Eggers’ dream was to use the building at 826 Valencia as both an office for McSweeney’s (his independent publishing house) and as a writing lab for public school students. But then he learned that because the space was zoned retail, he was required to operate a shop.

As the interior looked something like the hold of a ship, a pirate store became the third part of the operation. The retail aspect began as a gag, selling pirate supplies such as eye patches, parrot food, planks by the foot, and wooden legs; but also the shop sold books featuring student writing and actually made enough money to pay the rent, so to speak.

Coulson’s responsibilities as programs director include training and coordinating volunteers who go into San Francisco’s public schools to work individually with students in classes. Presently over 1,700 volunteers serve more than 6,000 students. She also supervises writers’ rooms at two of the city’s middle schools.

She especially enjoys the Young Author’s Book Project, a venture in which a famous sponsor meets a group of high school students and subsequently writes a forward to a published anthology of their work. This year Coulson partnered with Khaled Hosseini who wrote The Kite Runner. He told the students, many of whom are language learners, about his experience coming to America as a boy from Afghanistan speaking no English.

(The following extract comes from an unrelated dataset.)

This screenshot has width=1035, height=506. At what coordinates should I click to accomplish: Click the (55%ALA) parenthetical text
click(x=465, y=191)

“We have big release parties for books,” Coulson said, “invite the families, the students sign copies – it is the best moment when it all comes together!”

Past sponsoring authors include Amy Tan, Isabelle Allende, and Robin Williams.

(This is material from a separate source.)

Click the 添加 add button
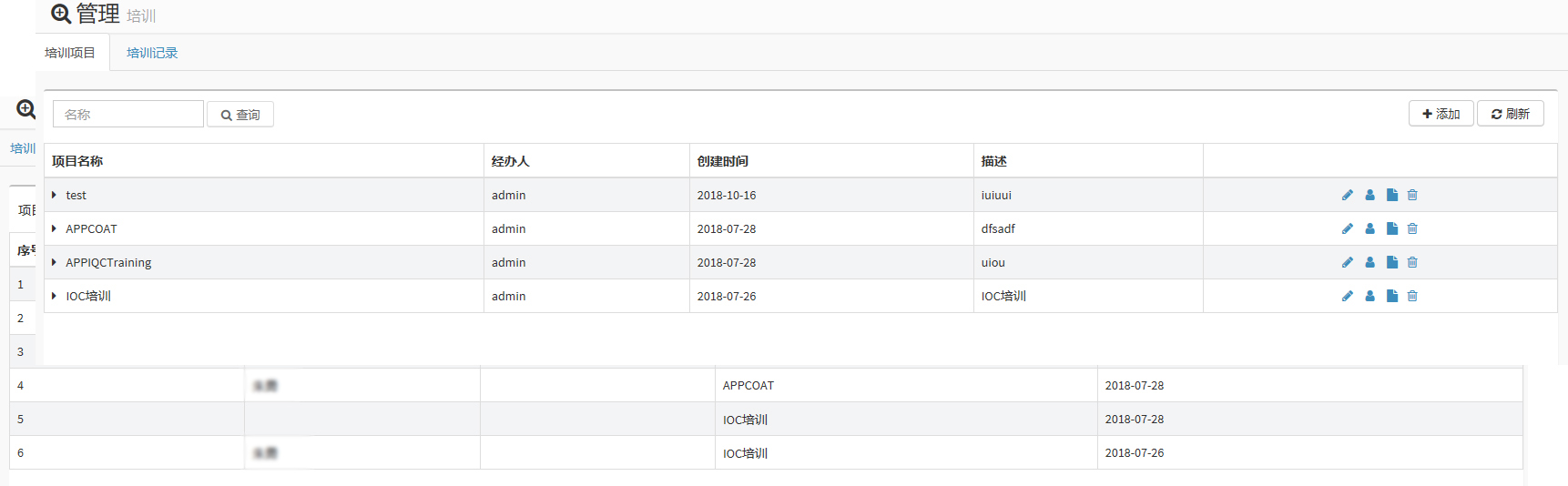 click(1441, 114)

A number of the public schools that 826 Valencia works with are under-performing and under-funded, as well as burdened with gang violence, poverty, and students who are learning English. Teachers may have 40 young people in a class.

But because of the program, Coulson remains optimistic. “We get to know the teachers really well. I feel lucky to help with teaching, workshops, curriculum, editing and publishing, not as a full-time teacher, but learning from them.”

And she sees the positive impact of publishing students’ work in books that are beautiful.

“They care more, learn more with project-based learning,” she added. “Many of the students we work with have other [disturbing] things going on in their lives.” But a good percentage of them are able to continue their educations beyond high school.

Dave Eggers visits 826 Valencia at least once a week, Coulson said. “He gets to know students and volunteers. Once when he stopped in with Judd Apatow (writer of The 40-Year-Old Virgin and Knocked Up), one of the high school kids asked, ‘Excuse me, sir, but will you look at my screen play?’”

“It’s exciting to work with Dave,” she added. “He’s a huge role model for me.”

From its roots at 826 Valencia, the program has expanded to include chapters in New York, Chicago, Ann Arbor, Seattle, Los Angeles, Boston, and Washington, D.C., and serves a total of over 22,000 students.

Milwaukee would be a perfect place for another chapter, Coulson said. “That is certainly something that has crossed my mind. I’m sure people are doing similar work there, finding ways to get students excited with humor, quirky approaches, celebrities, and volunteers.”

After working with public school teachers, would Emilie Coulson like to be one? “I would love to be a full-time school teacher,” she said, “and I might do it some time! Now I am happily challenged with my work, but I think about it!”

Visit http://www.folkloretheatre.com for AFT’s performance schedule; visit http://826valencia.org to learn more about that project.

Greater Writing Communities

In addition to her collaboration on Cherryland, USA, Coulson writes poetry. She was involved with the Intergenerational Writers’ Lab, a two-month workshop taught by established authors for emerging Bay Area writers. The project culminated in readings and an online anthology.

“I feel really lucky to have had that gateway into the Bay Area writing scene,” she said. “There is a lot of overlap between the 826 and greater writing communities here.”